» **TEXT BLOCK**
══════
September of 2020 marked Warehouse Circus's 30th anniversary but celebrations and Interrobang!? had to be postponed. The circus has weathered other crises. It's gone through periods of having no fixed abode and money problems that at one point led to an awareness raising non-stop 24-hour Circus-A-Thon in Garema Place. And it has survived the coronavirus.
Warehouse Circus has come a long way since it was formed in 1990. It's become a key arts organisation in the ACT regular funding and is an established part of the ACT cultural landscape.
While there are 17 performers in Interrobang!?, more than 400 people - children and adults - have been trained each week in circus skills at Warehouse Circus's two locations in Chifley and Kaleen. Some do it because they want to attend the National Institute of Circus Arts in Melbourne, others do it to build up a skill or simply for enjoyment. There are classes for people over 50 and for people with complex disabilities.
══════
» **RECORDS**
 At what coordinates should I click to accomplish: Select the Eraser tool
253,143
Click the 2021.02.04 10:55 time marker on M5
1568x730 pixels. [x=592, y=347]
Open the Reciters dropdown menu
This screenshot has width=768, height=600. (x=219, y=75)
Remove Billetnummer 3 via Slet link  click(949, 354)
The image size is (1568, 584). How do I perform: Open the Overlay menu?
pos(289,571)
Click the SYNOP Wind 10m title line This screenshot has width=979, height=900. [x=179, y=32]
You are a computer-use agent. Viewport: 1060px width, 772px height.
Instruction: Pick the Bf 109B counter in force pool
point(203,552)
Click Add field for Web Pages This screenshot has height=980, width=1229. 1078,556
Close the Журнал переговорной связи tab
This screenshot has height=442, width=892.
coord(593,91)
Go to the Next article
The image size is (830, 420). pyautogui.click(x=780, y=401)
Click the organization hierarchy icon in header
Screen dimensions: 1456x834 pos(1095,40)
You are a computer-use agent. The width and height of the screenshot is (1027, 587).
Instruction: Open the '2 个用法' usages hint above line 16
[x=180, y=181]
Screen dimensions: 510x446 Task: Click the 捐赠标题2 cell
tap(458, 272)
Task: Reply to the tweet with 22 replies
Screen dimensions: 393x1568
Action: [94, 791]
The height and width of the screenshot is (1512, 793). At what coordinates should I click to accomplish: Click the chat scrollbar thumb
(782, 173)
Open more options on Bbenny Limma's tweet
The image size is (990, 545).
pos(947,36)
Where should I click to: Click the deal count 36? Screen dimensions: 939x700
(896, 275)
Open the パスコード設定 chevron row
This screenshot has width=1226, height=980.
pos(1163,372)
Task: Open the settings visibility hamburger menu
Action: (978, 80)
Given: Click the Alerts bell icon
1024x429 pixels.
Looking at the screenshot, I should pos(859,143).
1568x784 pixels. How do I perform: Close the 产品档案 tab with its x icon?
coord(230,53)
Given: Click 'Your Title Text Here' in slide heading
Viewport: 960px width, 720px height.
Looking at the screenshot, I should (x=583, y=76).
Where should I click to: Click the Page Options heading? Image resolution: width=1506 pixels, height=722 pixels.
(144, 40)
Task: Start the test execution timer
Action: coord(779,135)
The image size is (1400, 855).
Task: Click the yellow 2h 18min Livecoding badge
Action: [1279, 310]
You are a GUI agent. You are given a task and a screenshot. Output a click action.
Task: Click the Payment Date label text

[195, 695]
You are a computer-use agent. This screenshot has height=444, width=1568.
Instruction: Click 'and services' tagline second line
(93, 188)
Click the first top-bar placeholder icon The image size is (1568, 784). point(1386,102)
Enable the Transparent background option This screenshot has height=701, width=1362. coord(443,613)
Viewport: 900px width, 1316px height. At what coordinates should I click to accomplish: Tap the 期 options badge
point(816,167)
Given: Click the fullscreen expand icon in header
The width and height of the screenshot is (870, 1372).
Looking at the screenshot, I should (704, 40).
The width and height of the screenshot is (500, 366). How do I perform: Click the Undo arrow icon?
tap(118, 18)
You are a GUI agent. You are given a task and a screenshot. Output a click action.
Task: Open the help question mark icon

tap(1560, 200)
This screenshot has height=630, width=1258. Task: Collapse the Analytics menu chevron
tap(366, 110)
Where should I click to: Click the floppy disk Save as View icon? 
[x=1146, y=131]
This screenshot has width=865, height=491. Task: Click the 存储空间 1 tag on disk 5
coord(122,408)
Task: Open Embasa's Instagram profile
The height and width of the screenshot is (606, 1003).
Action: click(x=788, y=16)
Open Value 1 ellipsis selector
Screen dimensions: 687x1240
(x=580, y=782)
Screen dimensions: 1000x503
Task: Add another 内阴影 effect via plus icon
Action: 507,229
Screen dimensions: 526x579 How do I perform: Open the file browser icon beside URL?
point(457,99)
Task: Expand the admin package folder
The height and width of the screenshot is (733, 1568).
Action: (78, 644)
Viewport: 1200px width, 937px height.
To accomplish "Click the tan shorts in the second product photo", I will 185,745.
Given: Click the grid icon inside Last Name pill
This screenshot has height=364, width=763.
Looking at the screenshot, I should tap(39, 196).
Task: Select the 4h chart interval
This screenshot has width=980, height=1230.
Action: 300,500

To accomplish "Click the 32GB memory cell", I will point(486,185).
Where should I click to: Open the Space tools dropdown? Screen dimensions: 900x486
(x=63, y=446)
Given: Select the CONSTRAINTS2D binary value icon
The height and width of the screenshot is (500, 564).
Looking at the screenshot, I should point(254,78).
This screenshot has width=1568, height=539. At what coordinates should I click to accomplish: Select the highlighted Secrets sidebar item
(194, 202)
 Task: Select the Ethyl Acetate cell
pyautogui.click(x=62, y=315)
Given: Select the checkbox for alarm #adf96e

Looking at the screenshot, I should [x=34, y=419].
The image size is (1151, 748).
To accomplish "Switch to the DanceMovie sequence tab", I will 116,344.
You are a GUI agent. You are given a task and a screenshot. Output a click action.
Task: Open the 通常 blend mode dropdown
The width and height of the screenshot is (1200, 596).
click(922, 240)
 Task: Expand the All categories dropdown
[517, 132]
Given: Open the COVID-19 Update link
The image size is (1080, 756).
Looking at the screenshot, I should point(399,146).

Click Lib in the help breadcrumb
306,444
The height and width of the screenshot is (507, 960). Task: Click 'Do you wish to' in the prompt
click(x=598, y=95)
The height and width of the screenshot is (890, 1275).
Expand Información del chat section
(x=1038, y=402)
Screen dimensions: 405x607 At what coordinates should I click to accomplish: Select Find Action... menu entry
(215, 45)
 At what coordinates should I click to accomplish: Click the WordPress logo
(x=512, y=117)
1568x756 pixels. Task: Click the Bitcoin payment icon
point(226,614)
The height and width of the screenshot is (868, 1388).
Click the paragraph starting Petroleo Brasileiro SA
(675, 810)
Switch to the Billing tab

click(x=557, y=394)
══════
» **TASK 1**
According to the passage on Warehouse Circus, where are the circus's two training locations?
» **TASK 2**
Copy out the passage on Warehouse Circus precisely, starting at "Warehouse Circus has" and ending at "ACT cultural landscape.".

» **ANSWER SPACE 1**
Chifley and Kaleen.

» **ANSWER SPACE 2**
Warehouse Circus has come a long way since it was formed in 1990. It's become a key arts organisation in the ACT regular funding and is an established part of the ACT cultural landscape.